Short exercise: Please copy each of the rows below word for word, with every line unchanged.
++++++++
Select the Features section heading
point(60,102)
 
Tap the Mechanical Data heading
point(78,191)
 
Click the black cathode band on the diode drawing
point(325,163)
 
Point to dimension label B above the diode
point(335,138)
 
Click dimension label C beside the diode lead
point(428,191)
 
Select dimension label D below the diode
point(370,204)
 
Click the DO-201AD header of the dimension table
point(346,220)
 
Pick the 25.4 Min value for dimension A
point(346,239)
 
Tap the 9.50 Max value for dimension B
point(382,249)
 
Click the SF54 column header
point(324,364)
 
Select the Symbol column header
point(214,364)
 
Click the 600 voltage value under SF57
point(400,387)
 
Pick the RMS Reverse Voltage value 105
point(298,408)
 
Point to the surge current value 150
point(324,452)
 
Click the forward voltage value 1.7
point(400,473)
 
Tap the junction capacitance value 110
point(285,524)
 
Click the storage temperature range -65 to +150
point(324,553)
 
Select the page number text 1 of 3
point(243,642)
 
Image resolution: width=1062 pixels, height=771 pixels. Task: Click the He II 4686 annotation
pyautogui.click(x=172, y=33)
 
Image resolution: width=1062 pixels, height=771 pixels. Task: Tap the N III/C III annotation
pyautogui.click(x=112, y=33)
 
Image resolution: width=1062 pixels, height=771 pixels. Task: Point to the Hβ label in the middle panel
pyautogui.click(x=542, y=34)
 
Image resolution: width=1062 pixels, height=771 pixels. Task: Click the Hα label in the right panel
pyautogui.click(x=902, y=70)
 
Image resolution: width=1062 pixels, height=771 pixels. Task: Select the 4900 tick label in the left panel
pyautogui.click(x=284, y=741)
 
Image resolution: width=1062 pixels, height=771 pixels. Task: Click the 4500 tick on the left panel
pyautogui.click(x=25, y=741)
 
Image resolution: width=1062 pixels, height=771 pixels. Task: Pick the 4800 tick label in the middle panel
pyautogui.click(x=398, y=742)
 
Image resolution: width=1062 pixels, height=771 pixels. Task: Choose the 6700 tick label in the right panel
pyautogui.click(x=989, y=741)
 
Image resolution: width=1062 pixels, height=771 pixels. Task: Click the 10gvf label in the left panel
++++++++
Right answer:
Select the Features section heading
point(60,102)
 
Tap the Mechanical Data heading
point(78,191)
 
Click the black cathode band on the diode drawing
point(325,163)
 
Point to dimension label B above the diode
point(335,138)
 
Click dimension label C beside the diode lead
point(428,191)
 
Select dimension label D below the diode
point(370,204)
 
Click the DO-201AD header of the dimension table
point(346,220)
 
Pick the 25.4 Min value for dimension A
point(346,239)
 
Tap the 9.50 Max value for dimension B
point(382,249)
 
Click the SF54 column header
point(324,364)
 
Select the Symbol column header
point(214,364)
 
Click the 600 voltage value under SF57
point(400,387)
 
Pick the RMS Reverse Voltage value 105
point(298,408)
 
Point to the surge current value 150
point(324,452)
 
Click the forward voltage value 1.7
point(400,473)
 
Tap the junction capacitance value 110
point(285,524)
 
Click the storage temperature range -65 to +150
point(324,553)
 
Select the page number text 1 of 3
point(243,642)
 
Image resolution: width=1062 pixels, height=771 pixels. Task: Click the He II 4686 annotation
pyautogui.click(x=172, y=33)
 
Image resolution: width=1062 pixels, height=771 pixels. Task: Tap the N III/C III annotation
pyautogui.click(x=112, y=33)
 
Image resolution: width=1062 pixels, height=771 pixels. Task: Point to the Hβ label in the middle panel
pyautogui.click(x=542, y=34)
 
Image resolution: width=1062 pixels, height=771 pixels. Task: Click the Hα label in the right panel
pyautogui.click(x=902, y=70)
 
Image resolution: width=1062 pixels, height=771 pixels. Task: Select the 4900 tick label in the left panel
pyautogui.click(x=284, y=741)
 
Image resolution: width=1062 pixels, height=771 pixels. Task: Click the 4500 tick on the left panel
pyautogui.click(x=25, y=741)
 
Image resolution: width=1062 pixels, height=771 pixels. Task: Pick the 4800 tick label in the middle panel
pyautogui.click(x=398, y=742)
 
Image resolution: width=1062 pixels, height=771 pixels. Task: Choose the 6700 tick label in the right panel
pyautogui.click(x=989, y=741)
 
Image resolution: width=1062 pixels, height=771 pixels. Task: Click the 10gvf label in the left panel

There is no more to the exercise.